家を建てたり買ったりしたときに多くの人が利用する「住宅ローン」ですが、なにかの理由で返済ができなくなったらどうしたらいいのでしょうか。
ここでは、住宅ローンの返済ができなくなったときの「相談先」や、負債を少しでも軽くするためにできる「任意売却」の流れを紹介します。
住宅ローンが払えないときの流れ「相談先を探す」
住宅ローンは、収入から無理のない返済プランを算出して組みますが、勤めていた会社が倒産や業績の悪化、怪我、離婚などの理由で収入が減ってしまったために、ローンの返済ができなくなってしまうことがあります。
住宅ローンの返済が滞ってしまうと、連帯保証人への連絡だけでなく、家が競売にかけられてしまったり、最後には自己破産しか方法がなくなってしまったりすることも考えられます。
そうならないためにも、ローンの返済ができないとわかった時点で、早めに相談するようにしましょう。
まずは、住宅ローンを組んでいる金融機関に相談することになりますが、電話などで、全国銀行協会相談室や全任協(全国住宅ローン救済・任意売却支援協会)など、ローン返済の窓口や、法テラスに相談をして、解決策を図ることができます。
滞納が続く前に、しっかり相談ができれば、救済制度の活用や、返済の猶予、返済額の調整、返済計画の見直しや、ローンの乗り換えなどにより、家を手放さずに住宅ローンの返済を続けられるかもしれません。
それでも、返済の目処が立たなかった場合には、家を売却して得たお金をローンの返済にあてることになります。
そのような家は「競売」にかけられます。
しかし、市場価格より低い価格で売却になることが多いため、期間は限られているものです。

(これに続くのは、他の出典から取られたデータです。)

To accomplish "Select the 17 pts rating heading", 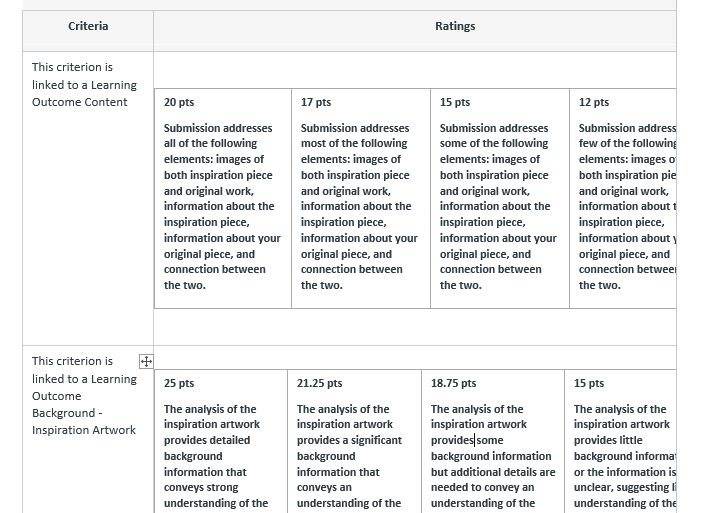I will (316, 102).
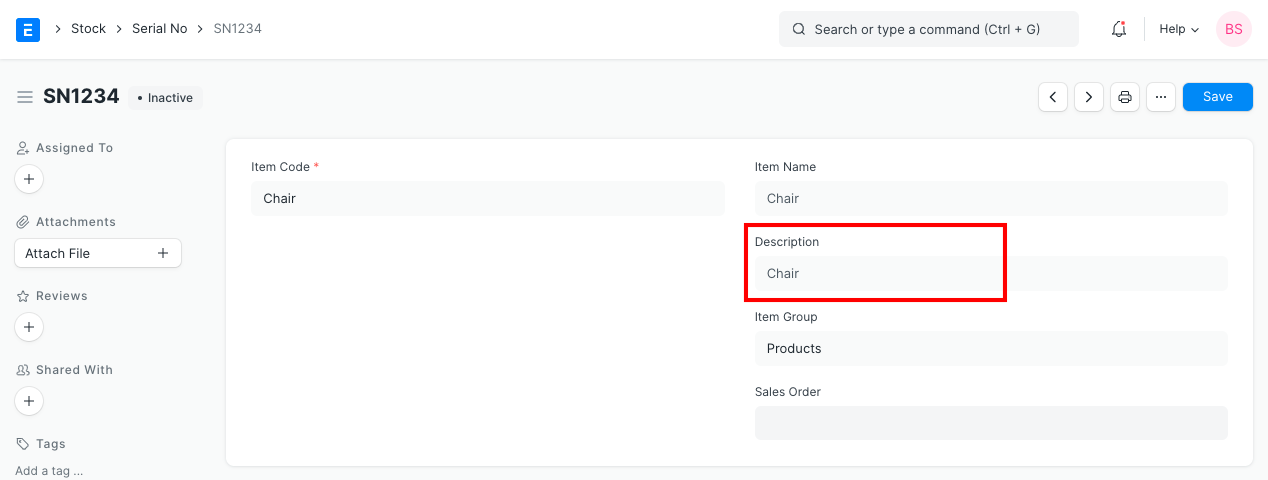
Task: Click the Item Code field
Action: coord(487,199)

そこで「任意売却」という方法をとって家を高く売却し、そのお金で返済額を減らすことができます。
住宅ローンが払えないときの流れ「任意売却をする」
任意売却とは、住宅ローンの滞納が3か月以上になり、督促状と一緒に住宅ローンの一括支払いが請求されたとき、担保になっている不動産を売却して、そのお金を住宅ローンの返済にあてるものです。

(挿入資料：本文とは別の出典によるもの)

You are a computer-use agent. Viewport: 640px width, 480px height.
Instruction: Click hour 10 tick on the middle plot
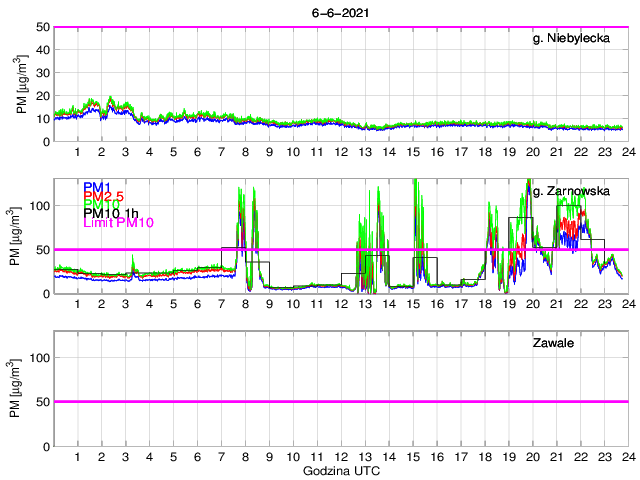pos(293,304)

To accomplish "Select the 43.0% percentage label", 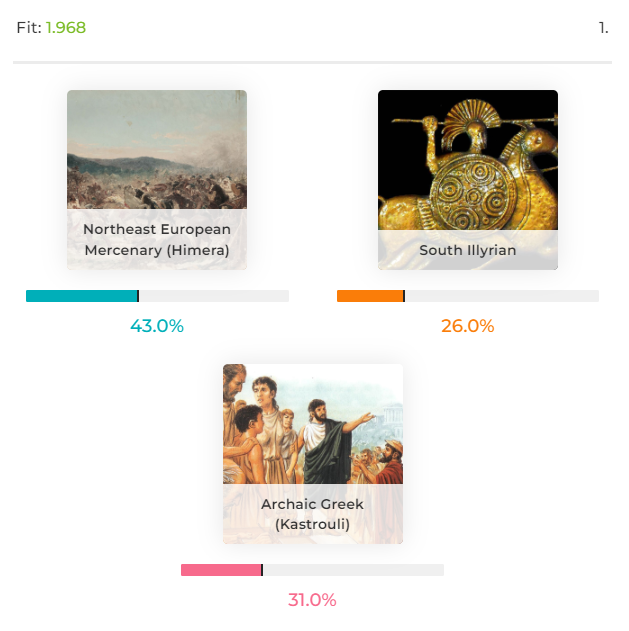I will click(x=157, y=326).
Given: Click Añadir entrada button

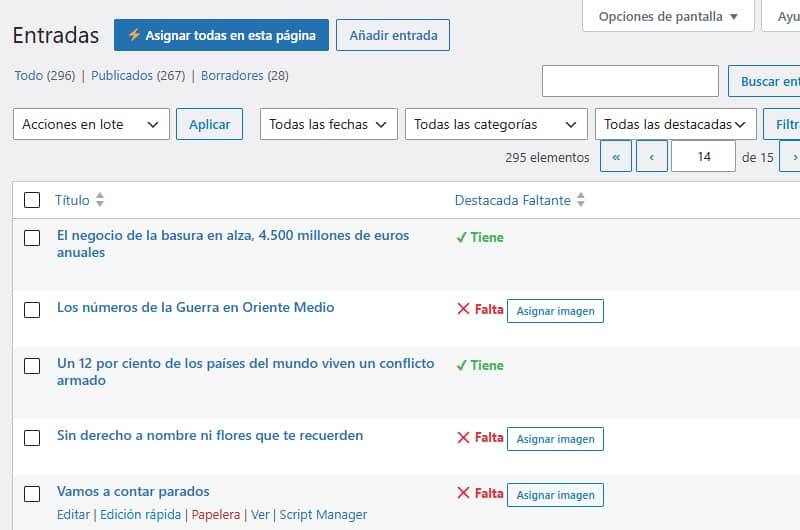Looking at the screenshot, I should [393, 35].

ローンを組んでいる金融機関が、売却や売却額に同意することが必要です。
競売に比べれば、高い金額で売却ができるというメリットがあります。
しかし個人が自由に任意売却をすることはできず、督促状が届き、連帯保証人や金融機関の同意のうえで、任意売却が開始され、決められた期間(3か月から6か月ほど)に売れなければ、競売にかけられます。
まとめ
住宅ローンの返済が遅れると、信用情報などにも影響するため、その後にローンを組めないなどの不都合にも繋がるものです。
住宅ローンが返済できなくなる可能性が誰にでもあるので、住宅ローンの返済が難しいとわかった時点ですぐに相談できるよう、備えておくことをおすすめします。